Tuesday, March 13, 2007
I am a scientist and artist. I graduated from Michigan State University with a degree in Chemical Engineering in 1995. I worked at Ford Motor Company as a Manufacturing Development Engineer from 1996 to 1998. While researching new painting technologies for Ford, I noticed that all the cool research jobs were held by people with PhDs. So in August 1998 I quit my job and enrolled in graduate school at the University of Michigan in Ann Arbor. I earned my PhD in Chemical Engineering in 2004. My research was computer simulations of the growth of silicon germanium quantum dots.
I have enjoyed science since I was a little kid. I always loved going to science museums, playing with chemistry sets, building models, programming computers, and watching science documentaries. I thought that everybody had the same interests -- I didn't realize until high school that my interests and talents in science were noteworthy.
I have also always loved art and music. When I was young I listened to my father and sisters play piano and violin and tried to play myself. Later I studied violin and took art classes, doing well enough that my high school art teacher encouraged me to study art in college. I did take several art classes at Michigan State -- my sculpture professor noted that my kinetic art creations were exceptionally well engineered -- but ultimately I decided that a degree in chemical engineering would be better defense against starvation. While working at Ford I continued to paint and in graduate school I made friends with other art fans. We cofounded the University of Michigan Public Art Underground Society (UMPAUS) and created several projects including Project Easter Bunny.

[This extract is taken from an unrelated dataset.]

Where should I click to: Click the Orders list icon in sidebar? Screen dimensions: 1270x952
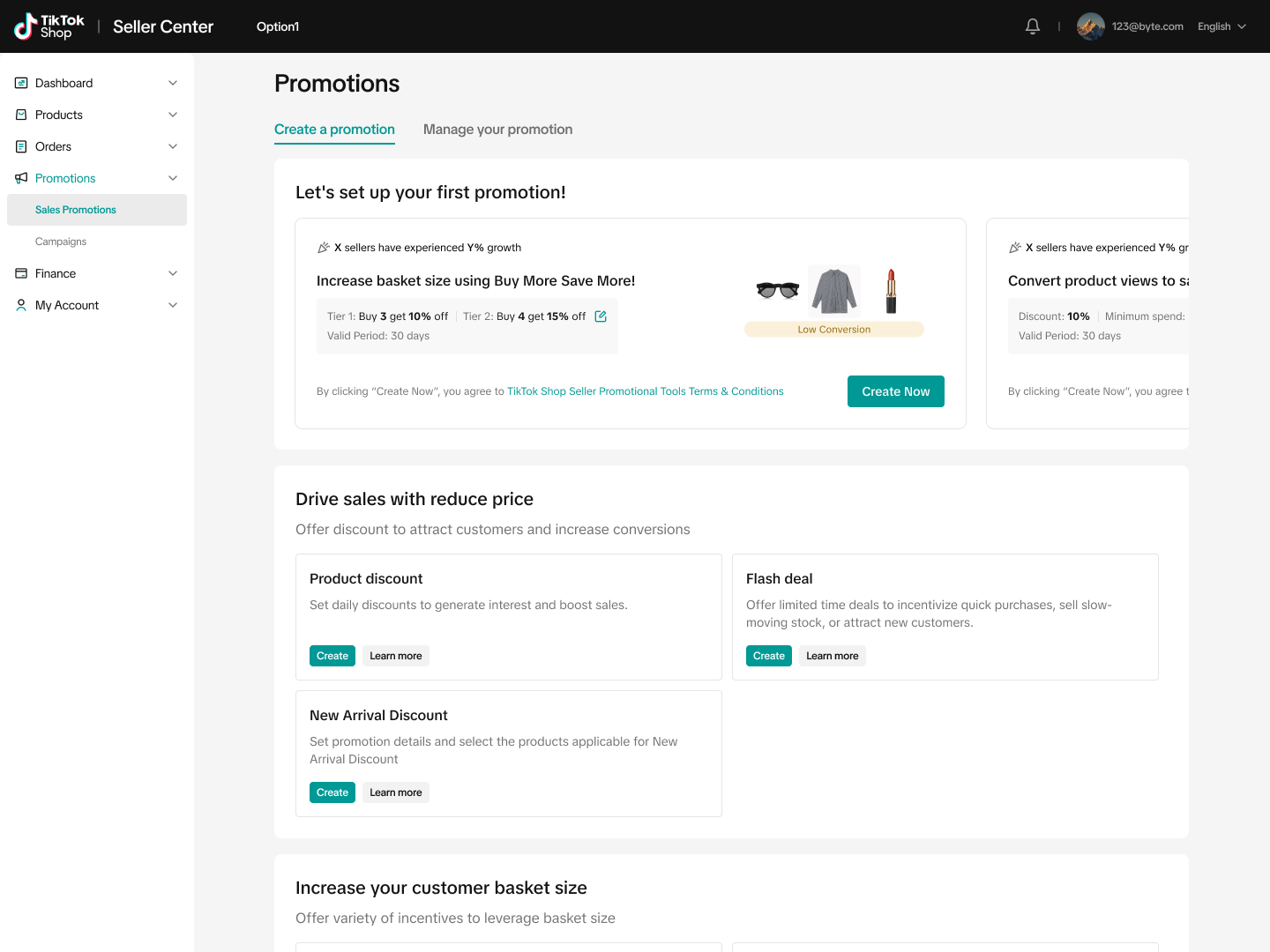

While in graduate school I also started developing digestive problems. In 1998 I started seeing bright red blood in my stool. That's the sort of thing that health advisors always warn about, so I saw my family doctor. He said it was probably just irritation due to spicy foods and nuts: change my diet and it would go away. I made the changes and still had the symptom, so I went back to see him two more times. He did digital exams of my rectum to look for hemorrhoids and found none. He suggested that it was probably harmless anal fissures; come back if my symptoms changed but otherwise don't worry about it. I kept getting the feeling that the doctors thought I was a hypochondriac or that my problems were self-imposed by doing perverted sexual things. So I stopped bothering the doctors and just lived with the (painless) bleeding.
In 2000 I started having debilitating nausea. I would feel sick to my stomach most of the morning and afternoon every day. It eventually got bad enough that I could barely eat and couldn't concentrate. I stayed home from school most days and layed around trying not to vomit. I saw the doctor repeatedly. I was told to avoid spicy foods, caffeine, and stress; I did but the symptoms continued. I was checked for the bacteria that cause ulcers but none were found. I was prescribed various anti-ulcer medications; none helped until I tried Prilosec and the symptoms slowly went away. When I stopped Prilosec they returned, so the doctor sent me for an upper gastrointestinal endoscopy. They didn't find anything visibily wrong with my esophagus or stomach, so the doctor said there was nothing seriously wrong with me. Continue taking Prilosec as needed and I'd be fine.
These health problems had a big impact on my personal life. I wasn't getting much done at school since I was so often sick, and I felt isolated from my friends since I rarely felt well enough to go on social outings. I had been dating a fellow chemical engineering grad student for several months. During the months when I was feeling the worst we had problems related to my ability to engage in boyfriendly duties like social activities and romance. We had an argument after a movie one night and she left my place in tears. I felt too sick to patch things over, so I let her go. What began as an argument transformed into a breakup and we never returned to the close friendship we had before.
That was a couple months before I discovered that Prilosec would control my symptoms. Eventually I started feeling better, returned to my usual activities, and after much hard work finished my doctoral dissertation. I resolved that I just had a sensitive digestive system and if I could manage the symptoms I would have an otherwise normal life.